La « Silicon Alley » fait de l’ombre à la Silicon Valley
     Plusieurs géants de la Silicon Valley ont ouvert ces dernières années des bureaux à Manhattan, comme Google et Facebook. Google New York par exemple a fait ses débuts en 2000 avec un seul employé qui travaillait dans un Starbucks sur la 86e rue. Aujourd’hui, Google a acheté un immeuble à Chelsea et emploie 2 000 personnes. 
    Puis se fut au tour des start-ups de se laisser séduire par la fameuse « Silicon Alley », cette technopole qui, de Midtown à Union Square, concentre des entreprises dans le domaine des médias, de la publicité, de l’édition et du web. Depuis quelques mois a même ouvert à Chelsea un magasin dédié aux start-ups d’e-commerce : StoryA mesure que Wall Street perd des emplois, la Silicon Alley grandit, bénéficiant de réussites éloquentes comme  celle de Foursquare et de Tumblr. Au 3ème trimestre de 2011, la région de NY est arrivée pour la première fois en deuxième position pour les investissements privés dans le secteur, à égalité avec le Massachusetts et derrière la Silicon Valley. 
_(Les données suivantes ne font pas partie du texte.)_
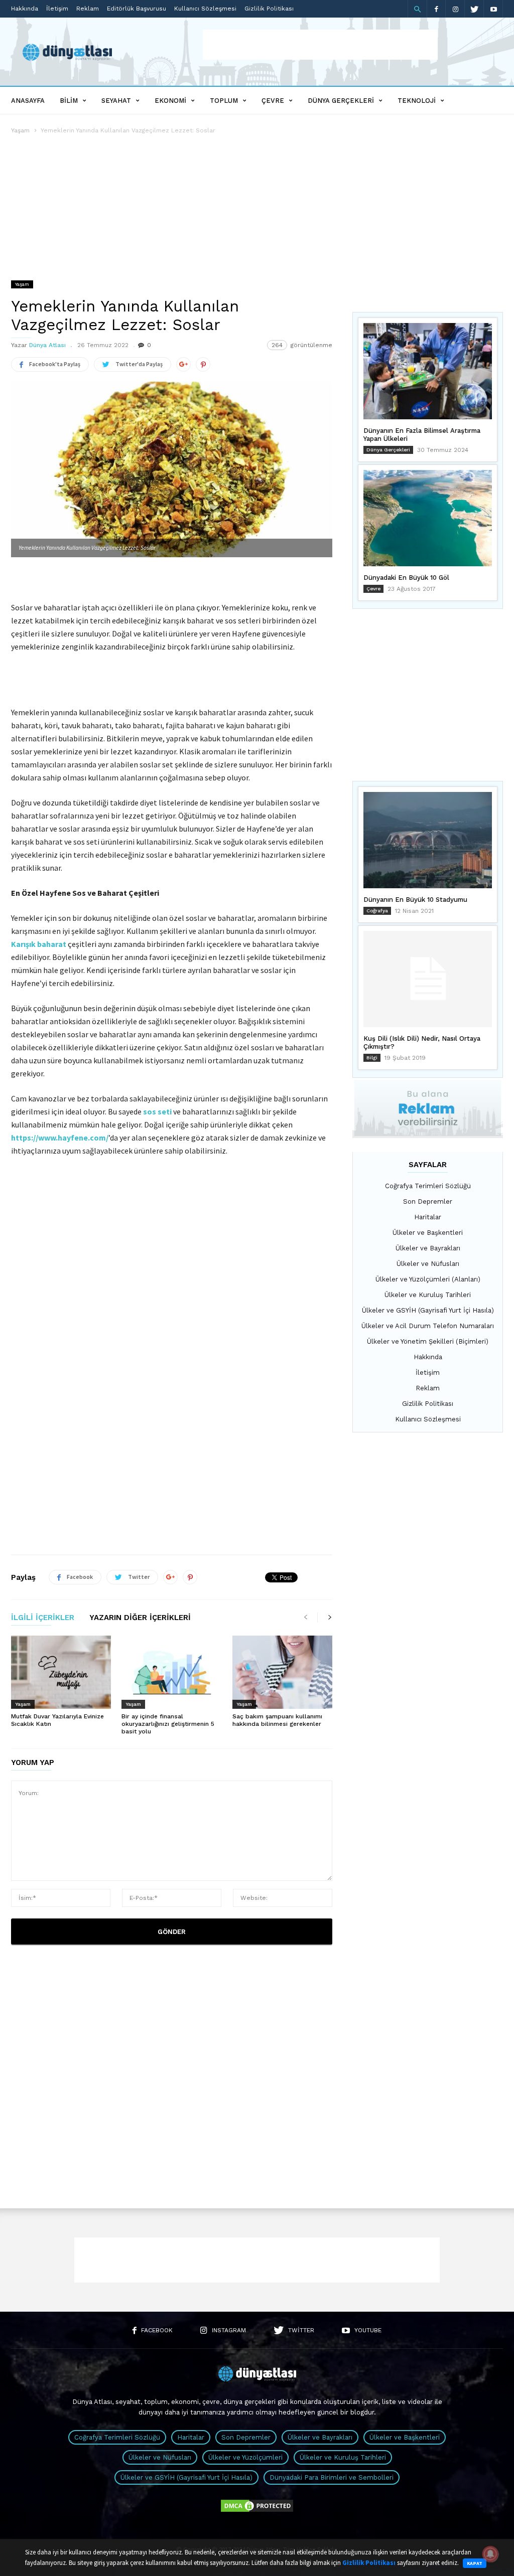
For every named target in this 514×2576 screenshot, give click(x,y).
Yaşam (20, 130)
Incubateurs d’entreprises 
     La mairie a fait de son mieux pour favoriser l’implantation et le succès de start-ups avec une dizaine d’incubateurs d’entreprises, des concours d’idée (comme BigApps) et des partenariats public-privé. Les jeunes start-ups sont accompagnées dès leur création et jusqu’à la première levée de fond. On leur met à disposition des locaux à prix raisonnable, un argument qui ne laisse pas indifférent dans une ville où les prix de l’immobilier n’en finissent plus de grimper. L’incubateur TechStars va même jusqu’à proposer trois mois de tutorat avec les plus grands du secteur. 
       D’autre part, des évènements comme le NY Tech Meetup, dont les billets se vendent à une allure démente, sont désormais incontournables. Huit entrepreneurs ont la chance de présenter leur projet devant des centaines d’investisseurs. Parmi eux, les fondateurs des start-ups de demain. 
      Si la « Silicon Alley » ne s’impose pas (encore?) comme une technopole spécialisée dans la technologie pure, la présence de secteurs innovants et d’un marché local fort représentent un atout indéniable. La mégalo-métropole aux 20 millions d’habitants et à l’énergie débordante domine le marché américain de la mode, des médias, de la publicité, de l’édition, de la finance et peut-être bientôt de l’high tech

Un campus sur Roosevelt Island en 2017

    Outre les prix exorbitants de l’immobilier, l’autre point faible de NY n’est autre que  la pénurie d’ingénieurs, qui préfèrent la Silicon Valley. Voilà le coeur de la concurrence avec la côte Ouest, où les candidats sont encore beaucoup plus qualifiées. Pour y remédier et pour attirer plus de cerveaux, la ville a signé un accord avec l’université Cornell pour créer d’ici à 2017 un campus de haute technologie sur Roosevelt Island. L’agence pour le développement économique de la ville prévoit que ce campus serait en mesure de générer 3 milliards de dollars et créer 30 000 emplois dans les 30 prochaines années.